‘Rewired’ mice show signs of longer lives with fewer age-related illnesses
August 5, 2014
Mice lacking a specific protein (TRAP-1) live longer lives with fewer age-related illnesses, such as tissue degeneration, obesity, and spontaneous tumor formation, when compared with normal mice, researchers at The Wistar Institute have discovered.
In healthy cells, TRAP-1 is an important regulator of metabolism and has been shown to regulate energy production in mitochondria, which are organelles that generate chemically useful energy for the cell.
In the mitochondria of cancer cells, TRAP-1 is universally overproduced.
The Wistar team’s report appears in the journal Cell Reports (open access). It shows that “knockout” (genetically modified) mice bred to lack the TRAP-1 protein “show fewer signs of aging and are less likely to develop cancers,” said Dario C. Altieri. M.D., Robert and Penny Fox Distinguished Professor and director of The Wistar Institute’s National Cancer Institute-designated Cancer Center. “Our findings provide an unexpected explanation for how TRAP-1 and related proteins regulate metabolism within our cells.”
Slowing cell growth down to enable repair
The researchers found that in their knockout mice, the loss of TRAP-1 causes mitochondrial proteins to misfold, which then triggers a compensatory response that causes cells to consume more oxygen and metabolize more sugar. This causes mitochondria in knockout mice to produce deregulated levels of ATP, the chemical used as an energy source to power all the everyday molecular reactions that allow a cell to function.
This increased mitochondrial activity actually creates a moderate boost in oxidative stress (“free radical damage”) and the associated DNA damage. While DNA damage may seem counterproductive to longevity and good health, the low level of DNA damage actually reduces cell proliferation — slowing growth down to allow the cell’s natural repair mechanisms to take effect.
“Our findings strengthen the case for targeting HSP90 in tumor cells, but they also open up a fascinating array of questions that may have implications for metabolism and longevity,” Altieri said. “I predict that the TRAP-1 knockout mouse will be a valuable tool for answering these questions.”
This work was supported by grants to Altieri from the National Institutes of Health and the Office of the Assistant Secretary of Defense for Health Affairs through the Prostate Cancer Research Program. Additional support was provided through the National Cancer Institute Cancer Center Support Grant to The Wistar Institute.
Researchers at the University of Pennsylvania School of Veterinary Medicine and Thomas Jefferson University were also involved in the study.
The Wistar Institute | Wistar postdoctoral fellow Sofia Lisanti discusses a recent study on an important cancer drug target, the TRAP-1 protein. Mice without TRAP-1 live healthier, with fewer tumors and signs of aging.

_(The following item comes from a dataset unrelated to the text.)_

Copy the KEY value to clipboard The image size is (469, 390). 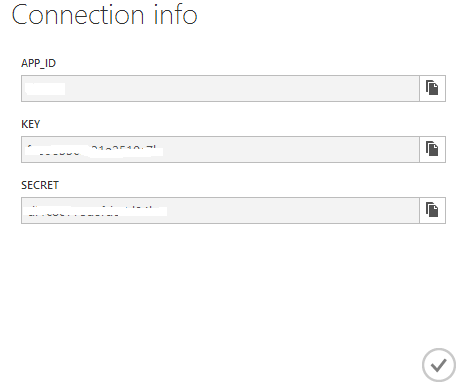coord(432,149)
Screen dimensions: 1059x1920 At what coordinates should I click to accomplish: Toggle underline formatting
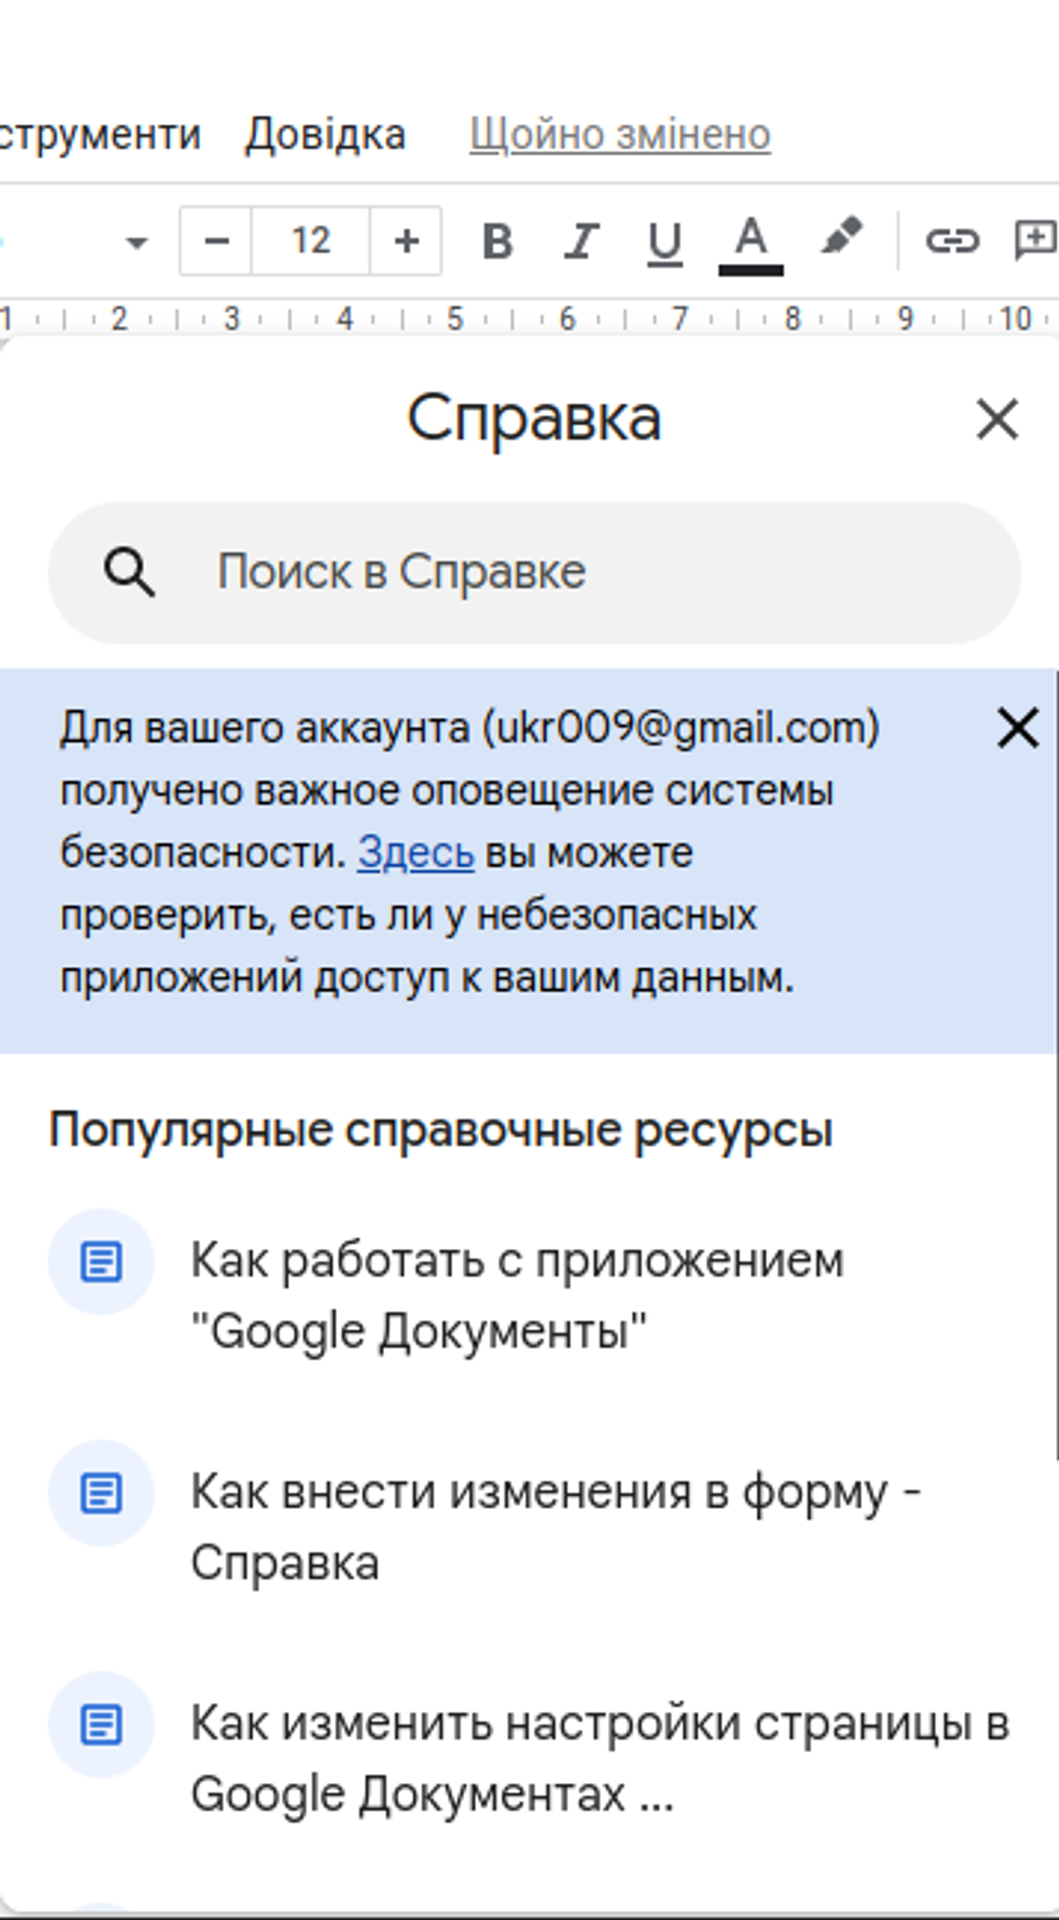tap(664, 241)
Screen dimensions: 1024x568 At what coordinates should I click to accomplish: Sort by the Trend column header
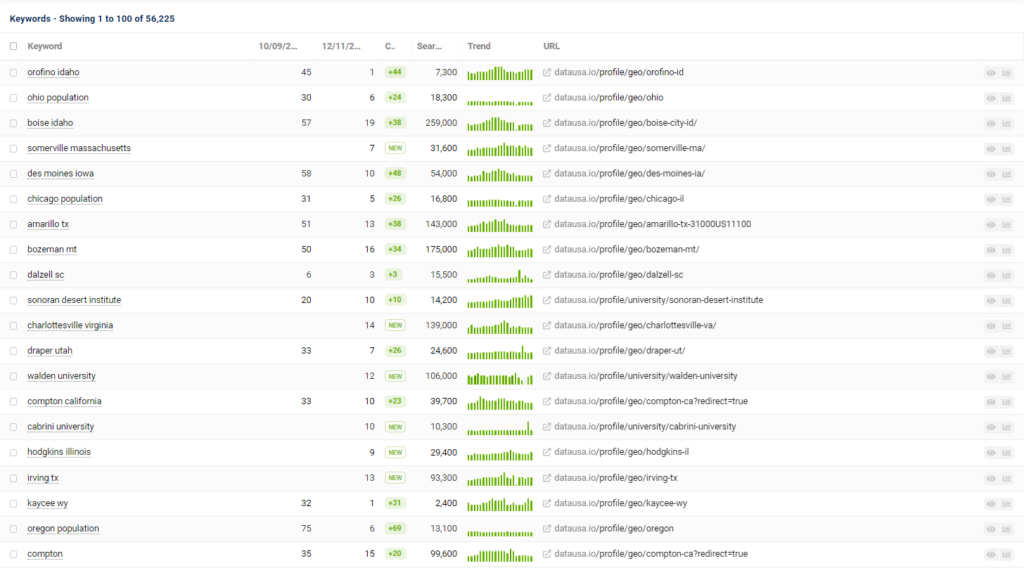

Abstract of Cell Reports paper
- TRAP-1 knockout mice have reduced age-associated pathologies
- Loss of TRAP-1 upregulates oxidative phosphorylation and glycolysis transcriptomes
- TRAP-1-deleted cells have deregulated mitochondrial respiration and enhanced glycolysis
- TRAP-1 deletion induces oxidative stress, DNA damage, and reduced cell proliferation
Reprogramming of metabolic pathways contributes to human disease, especially cancer, but the regulators of this process are unknown. Here, we have generated a mouse knockout for the mitochondrial chaperone TRAP-1, a regulator of bioenergetics in tumors. TRAP-1−/− mice are viable and showed reduced incidence of age-associated pathologies, including obesity, inflammatory tissue degeneration, dysplasia, and spontaneous tumor formation. This was accompanied by global upregulation of oxidative phosphorylation and glycolysis transcriptomes, causing deregulated mitochondrial respiration, oxidative stress, impaired cell proliferation, and a switch to glycolytic metabolism in vivo. These data identify TRAP-1 as a central regulator of mitochondrial bioenergetics, and this pathway could contribute to metabolic rewiring in tumors.